• Given text:
Now, we are starting to recruit earlier and earlier. Gabrielle, I’m just saying I hope
that you have a great success, you listen to what President Hennessy says, but if you
happen to play a sport please call me. Shania Gumice, a senior on our women’s basketball
team. Now most student athletes across the country will be concentrating on this program
year round. Our student athletes, many say this is like a full time job, they do spend
quite a bit of time, hours upon hours, learning their craft. Shania, last year, finishing
her junior year, said to her Coach Tara Vanderveer, “Coach, I really want to explore the world.
I’m an international relations major. I really want to go out and I want to go to where my
familys from, in Nigeria, and give back.” Now Coach could’ve given a typical answer
and say, “You know what, Shania, we want you to concentrate on your basketball.” But this
is Stanford. And Shania took her time during the summer quarter and she went to Nigeria
and gave back to the community. Shania is a phenomenal student athlete. She’s embracing
everything that Stanford has to offer and in fact she had over twenty points last week
in a game again Cal. Tomorrow we play Cal again in womens basketball at Cal and we will
expect the same result. I will tell you that our student athletes, like Shania, are truly
doing something that’s inspiring and giving back to the community. I have this picture
of the late Miles Brand whose the president of Indiana University and then became president
of the NCAA and Miles had a chance to meet somebody that we know and love, Howard Wolf,
at a convention. And they sat down for breakfast and Miles turned to Howard and says, “You
know what? Heard you were from Stanford. Let me just tell you with all the articles that
are out there, all the hub-bub if you will, about inter-collegiate athletics, we need
the NCAA a place like Stanford to lead. We truly need a program that does it right. It
really treats student athletes as student athletes.” And I think about the Stanford
moments in my short time, if we fast forward on the farm, and I had the chance to visit
with the current NCAA president, Mark Emmert, who came into my office and said, “Listen,
Bernard, we need Stanford. We need them now more than ever. Because their are issues out
there affecting inter-collegiate athletes and we need you to lead. Now, there’s this
term now that’s kind of hip. Many of you folks back in the day, when you heard the term “nerd”

• Data block:
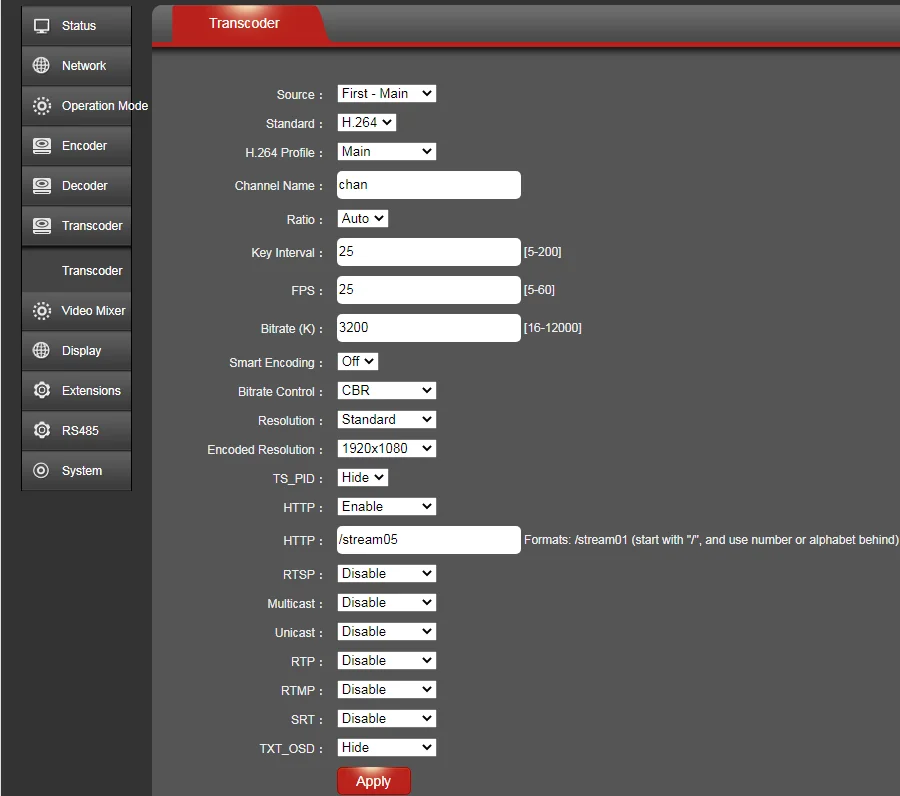900x796 pixels.
Task: Click the Encoder icon in sidebar
Action: [41, 146]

• Problems to work on:
1) In the speech about Stanford athletics, what does Shania Gumice say her major is?
2) Carry on the speech about Stanford athletics from the point where it stops.
The data will not be needed here.

• Answers:
1) International relations.

2)
you cringed. Now, Nerd Nation is about being hip and it’s cool. We got tee shirts all over
the place, we’re loving life. But don’t take my word for it as an administrator, let’s
listen to our student athletes. Nerd Nation is the embodiment of Stanford pride. Whether
you’re a student, faculty member, athlete, fan, alumni – if you love Stanford, you’re
a part of Nerd Nation. It’s just really emphasizing the fact that we’re really student athletes
and we’re working hard and we’re nerds in the classroom, and football nerds as well.
After games you’ll see kids just asking for autographs and talking about how cool you
are and you realize that they look up to you as a big time role model. You can be good
in the classroom and with your athletics is a message that a lot of kids need to hear.
We also support each other. We’re one community and we like to show we’re proud of being a
nerd. We’re proud of being hard working students and hard working athletes. We really take
pride in being nerds and being great at athletics as well. Now these kids compete on a high
level. You know, where else do you have a leadership group or leadership program where
you put in these hours and then win or loose you get up the next day and compete at the
highest level. And regardless of the outcome of the game, but I’m told I was supposed to
take my cell phone and turn it off. I just want you to know that before I walked out
here, we’re up ten against Arizona State in men’s basketball. With seven minutes to play.
But the bottom line is we’re supposed to have fun. And you can see it from the pictures
here that it’s about the experience. And then also making sure you do what you need to do
in the classroom. Making sure that kids truly walk out of here with a Stanford degree. And
you can see from the PAC 12, our brethren there, there averages – I won’t point out
some schools there with the lower scores – but you look at some of these schools and they
would be considered across the PAC 12 as being okay on the national average. Then you look
at Stanford. And you remember why we’re doing what we’re doing and make sure we have the
best experience possible. I’ve had a number of people come to me in the last couple of
weeks representing other institutions that say, “Bernard, how are you doing this Nerd
Nation thing? How does that resonate with the rest of the student body? Tell me that
these kids are getting in and doing something differently than the general student?” And
you can see from this chart that top majors for our students are very similar to the top
majors for our student athletes. We talk about our leadership. The coaches truly who are
representing the top leadership program in the country and we think about what they give
back and here’s a short quote from Coach Shaw. It’s truly about recruiting and retaining
the best coaching leadership in the country. And I do put an emphasis on Coach Shaw’s picture
up there on retaining. Retention is key. And then with that comes exposure. When you have
success, like we’re experiencing in the LA Times, or the Sports Illustrated’s of the
world, it’s about building our brand and building it in a way that’s really supportive of all
nine hundred student athletes that we have on this campus. Nine hundred unique stories
to tell and our responsibility is to make sure we tell it in an appropriate fashion.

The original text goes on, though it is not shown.